▶ _DATA SHOWN_
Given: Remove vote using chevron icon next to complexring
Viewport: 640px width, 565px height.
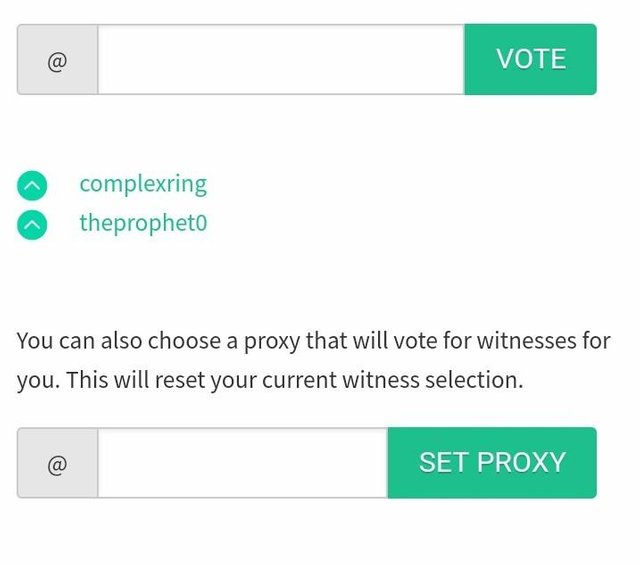Looking at the screenshot, I should (32, 185).
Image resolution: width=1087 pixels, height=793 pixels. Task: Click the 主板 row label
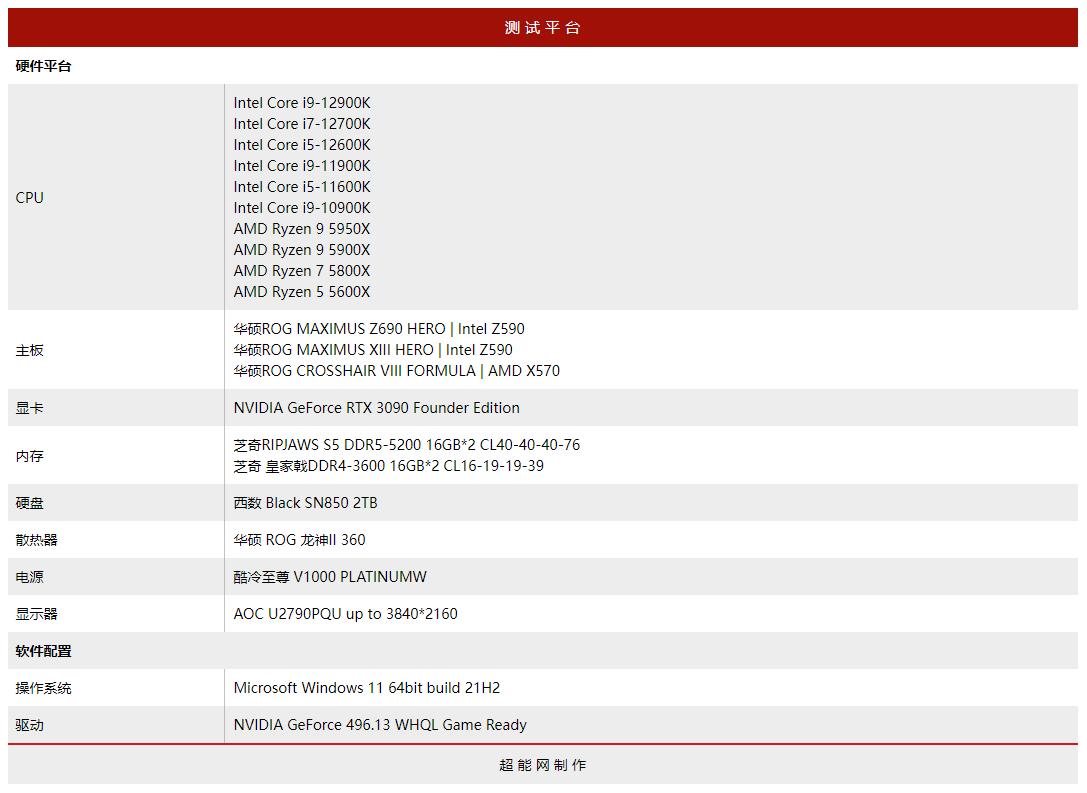[x=26, y=350]
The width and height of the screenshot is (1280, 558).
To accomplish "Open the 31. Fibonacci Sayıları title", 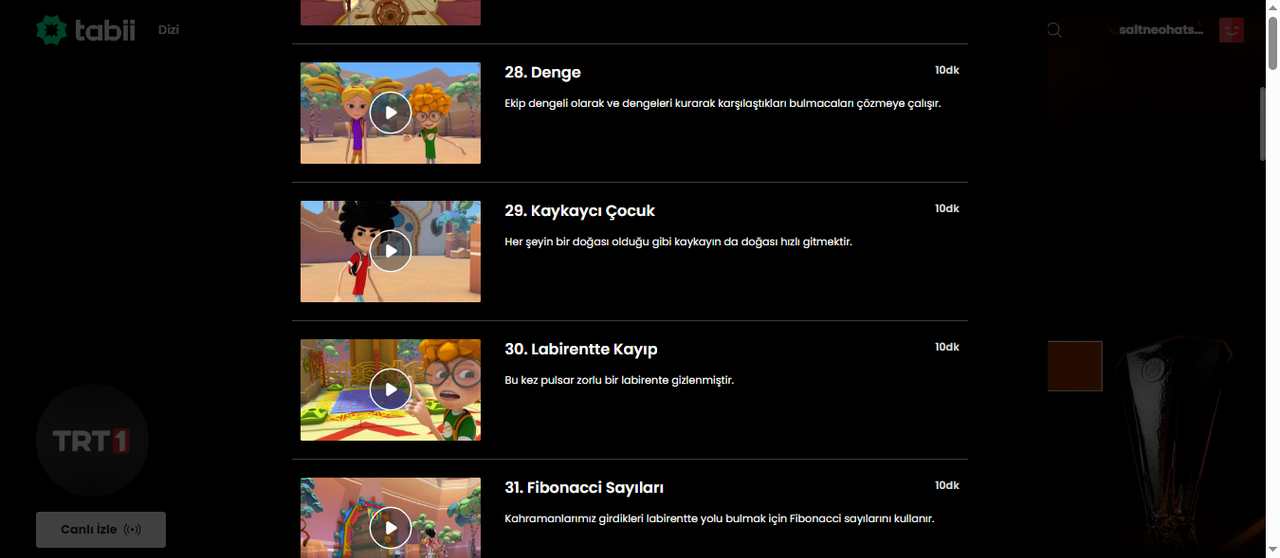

▶ _EXERCISE REQUIREMENTS_
The whole of the data needs to be copied word for word, though not its pictures.

▶ _ANSWER TO THE EXERCISE_
Given: Remove vote using chevron icon next to complexring
Viewport: 640px width, 565px height.
Looking at the screenshot, I should (32, 185).
Image resolution: width=1087 pixels, height=793 pixels. Task: Click the 主板 row label
[x=26, y=350]
The width and height of the screenshot is (1280, 558).
To accomplish "Open the 31. Fibonacci Sayıları title", 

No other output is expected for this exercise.